Classic Whole Roasted ChickenCourse: Main DishesCuisine: Coal Region, PA Dutch, GeneralDifficulty: Intermediate
- Mrs. Fogg’s rub mix
2 teaspoons Hungarian sweet paprika
1 teaspoon salt
1 teaspoon onion powder
3/4 teaspoon garlic powder
1/2 teaspoon coarse ground black pepper
1 teaspoon white sugar
1 – 5 to 6 pound roasting chicken
1 large onion, peeled and cut into 1 inch chunks
2 ribs celery, cut into 1 inch chunks
2 carrots, peeled and cut into 1 inch chunks
1 cup chicken stock, chicken broth, or water
- The night before planning to roast, wash chicken and pat dry. (Reserve giblet pack if one came in your whole chicken.)
- In a small mixing bowl, whisk together the rub ingredients until well blended. Sprinkle chicken generously all over with rub (sprinkle some inside body cavity, too). Place most of the chunks of onion, celery, and carrot in the bottom of an enamel roasting pan as a “bed” on which to sit the chicken. Place remaining chunks into body cavity of chicken. (Optional: truss legs of chicken together if desired using cotton kitchen twine.) Place the rubbed chicken on top of the bed of vegetable chunks in the roasting pan. If you have giblets, place them in with the vegetables in the bottom of the roasting pan. Place cover on pan and refrigerate the entire pan with the prepared chicken at least 8 hours or up to 24.
- To Roast
- Remove the roaster with the chicken from refrigerator and allow to sit at room temperature about 60 minutes. Preheat oven to 425F degrees.

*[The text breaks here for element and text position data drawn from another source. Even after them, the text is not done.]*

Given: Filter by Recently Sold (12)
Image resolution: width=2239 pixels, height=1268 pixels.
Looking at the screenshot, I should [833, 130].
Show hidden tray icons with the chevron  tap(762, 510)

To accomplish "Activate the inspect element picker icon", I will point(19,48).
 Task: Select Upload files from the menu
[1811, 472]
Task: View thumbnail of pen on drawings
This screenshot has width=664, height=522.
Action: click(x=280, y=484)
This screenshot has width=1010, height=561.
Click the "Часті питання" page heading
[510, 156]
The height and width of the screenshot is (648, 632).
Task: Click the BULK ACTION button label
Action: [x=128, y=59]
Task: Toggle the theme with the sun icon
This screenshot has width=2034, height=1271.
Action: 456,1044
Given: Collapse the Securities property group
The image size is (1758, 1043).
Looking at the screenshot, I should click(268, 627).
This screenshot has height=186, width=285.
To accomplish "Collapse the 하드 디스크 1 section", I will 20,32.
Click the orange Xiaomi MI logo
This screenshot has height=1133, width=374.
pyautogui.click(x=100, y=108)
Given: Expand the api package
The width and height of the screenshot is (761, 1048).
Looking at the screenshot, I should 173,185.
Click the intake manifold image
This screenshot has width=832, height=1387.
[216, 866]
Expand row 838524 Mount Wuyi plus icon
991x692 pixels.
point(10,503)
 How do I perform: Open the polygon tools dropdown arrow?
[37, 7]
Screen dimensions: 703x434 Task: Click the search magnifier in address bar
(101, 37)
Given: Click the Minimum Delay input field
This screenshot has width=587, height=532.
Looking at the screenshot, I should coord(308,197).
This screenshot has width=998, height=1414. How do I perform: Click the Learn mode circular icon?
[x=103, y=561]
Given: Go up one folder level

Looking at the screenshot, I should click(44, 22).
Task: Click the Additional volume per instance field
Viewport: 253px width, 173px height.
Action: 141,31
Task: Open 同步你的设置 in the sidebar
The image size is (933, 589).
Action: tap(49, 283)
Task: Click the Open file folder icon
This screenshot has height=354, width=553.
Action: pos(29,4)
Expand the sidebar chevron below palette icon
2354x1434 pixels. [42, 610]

- When ready to place in oven, pour the 1 cup broth or water into the bottom of the roasting pan. Place lid securely on roaster. Place on middle rack in oven. Bake 1 hour 15 minutes (for 5 to 5 1/2 pound chicken) or until internal temperature reads 155 on an instant read thermometer inserted into the thickest part of the breast without touching the bone. Remove the roaster from the oven and, leaving the cover on, allow the chicken to rest for 15 to 20 minutes.
- Remove chicken to serving plate and carve as desired.
- Optional Gravy
- In saucepan, melt 2 Tablespoons butter. Whisk in 2 Tablespoons all-purpose flour. Cook, whisking, for 1 minute. Remove from heat and slowly whisk in 1 cup of the pan drippings from the roasted chicken. Whisk and cook over medium heat until thick and bubbly. (This is the proportions for basic gravy. You can double if desired.)